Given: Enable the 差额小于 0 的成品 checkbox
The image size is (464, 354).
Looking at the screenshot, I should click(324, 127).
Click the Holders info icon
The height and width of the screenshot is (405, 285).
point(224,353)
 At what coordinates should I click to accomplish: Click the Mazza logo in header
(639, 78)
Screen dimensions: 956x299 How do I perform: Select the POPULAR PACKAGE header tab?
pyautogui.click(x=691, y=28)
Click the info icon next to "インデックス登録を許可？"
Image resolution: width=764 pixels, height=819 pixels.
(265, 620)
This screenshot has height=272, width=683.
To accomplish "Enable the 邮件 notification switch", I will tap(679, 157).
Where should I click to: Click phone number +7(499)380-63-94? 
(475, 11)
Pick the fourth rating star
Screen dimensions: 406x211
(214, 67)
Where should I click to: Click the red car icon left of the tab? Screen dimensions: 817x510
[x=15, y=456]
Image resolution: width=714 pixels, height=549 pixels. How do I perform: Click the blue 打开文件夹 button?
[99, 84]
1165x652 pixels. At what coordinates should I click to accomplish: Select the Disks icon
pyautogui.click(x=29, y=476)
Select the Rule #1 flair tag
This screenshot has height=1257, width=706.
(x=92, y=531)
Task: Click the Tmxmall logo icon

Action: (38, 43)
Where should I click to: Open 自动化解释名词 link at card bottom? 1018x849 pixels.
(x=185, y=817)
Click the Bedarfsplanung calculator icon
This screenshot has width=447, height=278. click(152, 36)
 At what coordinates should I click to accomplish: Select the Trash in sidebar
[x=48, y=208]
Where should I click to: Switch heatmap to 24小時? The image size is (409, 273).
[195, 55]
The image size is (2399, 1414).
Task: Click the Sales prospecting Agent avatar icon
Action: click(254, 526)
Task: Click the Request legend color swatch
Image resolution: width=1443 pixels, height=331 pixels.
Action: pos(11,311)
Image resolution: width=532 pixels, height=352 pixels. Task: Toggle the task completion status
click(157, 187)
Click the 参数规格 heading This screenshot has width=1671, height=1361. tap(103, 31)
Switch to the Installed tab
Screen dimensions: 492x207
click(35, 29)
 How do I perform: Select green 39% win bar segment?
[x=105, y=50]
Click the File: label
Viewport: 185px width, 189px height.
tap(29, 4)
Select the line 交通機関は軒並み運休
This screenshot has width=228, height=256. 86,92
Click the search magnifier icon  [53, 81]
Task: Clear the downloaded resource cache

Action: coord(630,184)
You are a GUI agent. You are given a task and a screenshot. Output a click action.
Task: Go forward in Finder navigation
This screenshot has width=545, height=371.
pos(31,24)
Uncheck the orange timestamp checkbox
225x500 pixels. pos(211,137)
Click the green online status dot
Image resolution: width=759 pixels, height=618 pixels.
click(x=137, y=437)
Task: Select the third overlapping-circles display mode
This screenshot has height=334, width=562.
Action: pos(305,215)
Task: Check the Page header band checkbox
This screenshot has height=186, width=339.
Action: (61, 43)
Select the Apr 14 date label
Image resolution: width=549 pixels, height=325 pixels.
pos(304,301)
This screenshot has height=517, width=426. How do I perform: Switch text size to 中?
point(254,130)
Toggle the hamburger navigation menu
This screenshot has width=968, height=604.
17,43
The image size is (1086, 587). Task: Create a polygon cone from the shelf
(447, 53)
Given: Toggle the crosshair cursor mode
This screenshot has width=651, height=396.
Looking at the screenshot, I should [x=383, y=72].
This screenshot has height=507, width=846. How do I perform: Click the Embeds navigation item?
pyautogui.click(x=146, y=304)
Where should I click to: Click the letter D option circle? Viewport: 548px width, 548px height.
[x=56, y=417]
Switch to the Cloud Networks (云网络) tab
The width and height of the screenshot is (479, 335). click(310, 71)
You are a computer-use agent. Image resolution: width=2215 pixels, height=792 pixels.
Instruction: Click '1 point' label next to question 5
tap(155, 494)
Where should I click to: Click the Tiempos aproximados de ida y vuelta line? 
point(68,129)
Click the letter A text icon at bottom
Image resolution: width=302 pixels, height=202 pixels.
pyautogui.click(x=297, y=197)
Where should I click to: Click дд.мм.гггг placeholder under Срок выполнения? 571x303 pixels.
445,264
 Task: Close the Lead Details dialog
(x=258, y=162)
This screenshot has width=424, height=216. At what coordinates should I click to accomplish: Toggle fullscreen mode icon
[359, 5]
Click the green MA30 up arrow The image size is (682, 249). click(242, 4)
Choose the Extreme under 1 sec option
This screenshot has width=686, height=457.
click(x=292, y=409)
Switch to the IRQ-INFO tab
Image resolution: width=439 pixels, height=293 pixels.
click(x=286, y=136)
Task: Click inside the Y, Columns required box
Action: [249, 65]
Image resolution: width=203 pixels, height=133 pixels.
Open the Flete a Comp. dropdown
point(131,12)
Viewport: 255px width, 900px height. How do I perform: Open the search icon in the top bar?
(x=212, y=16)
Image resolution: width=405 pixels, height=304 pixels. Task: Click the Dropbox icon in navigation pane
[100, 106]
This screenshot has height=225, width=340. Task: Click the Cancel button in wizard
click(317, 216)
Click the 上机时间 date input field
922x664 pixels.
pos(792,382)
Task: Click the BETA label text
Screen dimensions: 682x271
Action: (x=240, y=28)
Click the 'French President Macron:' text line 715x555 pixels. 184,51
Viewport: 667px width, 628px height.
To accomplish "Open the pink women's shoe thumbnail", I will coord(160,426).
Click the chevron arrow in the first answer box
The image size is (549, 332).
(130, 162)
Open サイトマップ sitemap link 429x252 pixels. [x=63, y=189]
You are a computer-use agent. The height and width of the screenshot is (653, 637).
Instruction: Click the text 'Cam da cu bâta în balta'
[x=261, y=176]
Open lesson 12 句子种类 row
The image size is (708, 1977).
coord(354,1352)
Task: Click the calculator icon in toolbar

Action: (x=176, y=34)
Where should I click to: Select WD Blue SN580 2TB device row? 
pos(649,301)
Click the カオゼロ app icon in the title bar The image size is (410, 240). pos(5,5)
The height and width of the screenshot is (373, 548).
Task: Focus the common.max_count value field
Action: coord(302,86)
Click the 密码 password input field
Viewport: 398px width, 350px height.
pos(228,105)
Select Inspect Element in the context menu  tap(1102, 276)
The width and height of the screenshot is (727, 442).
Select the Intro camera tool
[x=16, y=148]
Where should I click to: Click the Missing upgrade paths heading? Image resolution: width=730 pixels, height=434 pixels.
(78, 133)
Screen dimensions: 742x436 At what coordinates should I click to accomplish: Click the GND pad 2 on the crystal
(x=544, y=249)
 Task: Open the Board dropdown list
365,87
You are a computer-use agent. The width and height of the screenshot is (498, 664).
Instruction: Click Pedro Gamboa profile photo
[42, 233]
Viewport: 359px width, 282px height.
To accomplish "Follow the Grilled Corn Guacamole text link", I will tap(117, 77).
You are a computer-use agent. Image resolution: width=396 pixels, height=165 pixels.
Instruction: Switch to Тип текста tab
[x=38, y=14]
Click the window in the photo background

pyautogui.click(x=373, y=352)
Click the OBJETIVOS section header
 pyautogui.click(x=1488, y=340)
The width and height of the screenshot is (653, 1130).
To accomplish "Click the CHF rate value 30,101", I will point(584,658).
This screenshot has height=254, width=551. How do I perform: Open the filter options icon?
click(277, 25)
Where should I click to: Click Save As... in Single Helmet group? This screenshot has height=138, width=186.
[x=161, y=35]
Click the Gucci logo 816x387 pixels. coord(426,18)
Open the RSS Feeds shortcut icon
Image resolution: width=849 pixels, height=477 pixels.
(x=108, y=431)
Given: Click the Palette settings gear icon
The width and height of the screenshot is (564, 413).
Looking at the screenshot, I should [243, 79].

### Exercise goal
Write out the items word for word, starting with the line containing "Where should I click to: Click the letter" and going on through the line containing "The width and height of the screenshot is (479, 335).".

### Solution to the problem
Where should I click to: Click the letter D option circle? Viewport: 548px width, 548px height.
[x=56, y=417]
Switch to the Cloud Networks (云网络) tab
The width and height of the screenshot is (479, 335). click(310, 71)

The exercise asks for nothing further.